En nuestra sociedad patriarcal, ordenar el traslado inmediato al órgano genital de la progenitora cumple la función de insulto. Por eso, cuando Michelini los mandó a la concha de la madre, a nadie se le pasó por la cabeza que sería para practicar una colposcopia o con la finalidad de una terapia regresiva. Ni siquiera lo propuso como homenaje en vísperas de su día.
La moción no alcanzó los votos requeridos y ningún senador opositor abandonó la Cámara, pero eso no impidió que consultaran si se trataba de un pase en comisión y si por un viaje de esos, también se debe rendir cuentas de los viáticos.

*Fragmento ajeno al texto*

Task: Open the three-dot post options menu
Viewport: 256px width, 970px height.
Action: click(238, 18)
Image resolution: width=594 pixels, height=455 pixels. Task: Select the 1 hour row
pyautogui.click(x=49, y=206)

Tratar de averiguar la primera palabrota que verbalizó un humano supone un reto del carajo.
Unos antropólogos españoles sostienen que la clave de nuestra evolución fue la represión del comportamiento erróneo de los hijos y que la primera palabra que verbalizó un humano fue: “no”. De esta teoría se desprende que el “no me jodas” arrancó despegado entre los agravios y que, dentro de los insultos sexistas, el “no rompas los huevos” precedió a “la concha de la madre”.

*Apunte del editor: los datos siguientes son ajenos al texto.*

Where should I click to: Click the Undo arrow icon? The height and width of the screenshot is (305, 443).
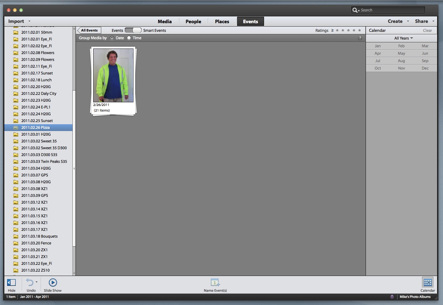pos(30,282)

Según los científicos, decir malas palabras es bueno para las personas y para la sociedad. Es considerado un signo de inteligencia. Así que, después de todo, los 13 años de gobierno frenteamplista también habrán contribuido a desarrollar el intelecto de los uruguayos. ¡Puteen uruguayos, puteen! ¡Sean los orientales tan malhablados como valientes!
Si las personas que insultan son más inteligentes, al mítico efecto Mozart habría que contraponer el auténtico efecto Danilo. Incluso se haría justicia reconociéndolo como un fenómeno de la gran puta.
Parece que el estudio de las obscenidades enseña mucho sobre cómo funcionan nuestros cerebros y nuestras sociedades. No será esta columna la que se ocupe de desarrollar el tema, pero sí la que haga una reivindicación revisionista de aquel ejemplo de lucidez intelectual que fue el “oligarca puto”, en boca del diputado Juan José Domínguez, ¡Mpp, inteligencia!
Si, como dicen, el lenguaje obsceno ayuda a aliviar el dolor y ser más felices, en medio de una nueva crisis financiera, los argentinos deben estar echando de menos a su más elegante puteador, el entrañable doctor Tangalanga.
Nadie mejor que él para procurar esa línea de crédito con el Fondo Monetario Internacional y ensanchar el pecho de los rioplatenses al insistir telefónicamente: “¿y cómo mierda se lo tengo que decir?”.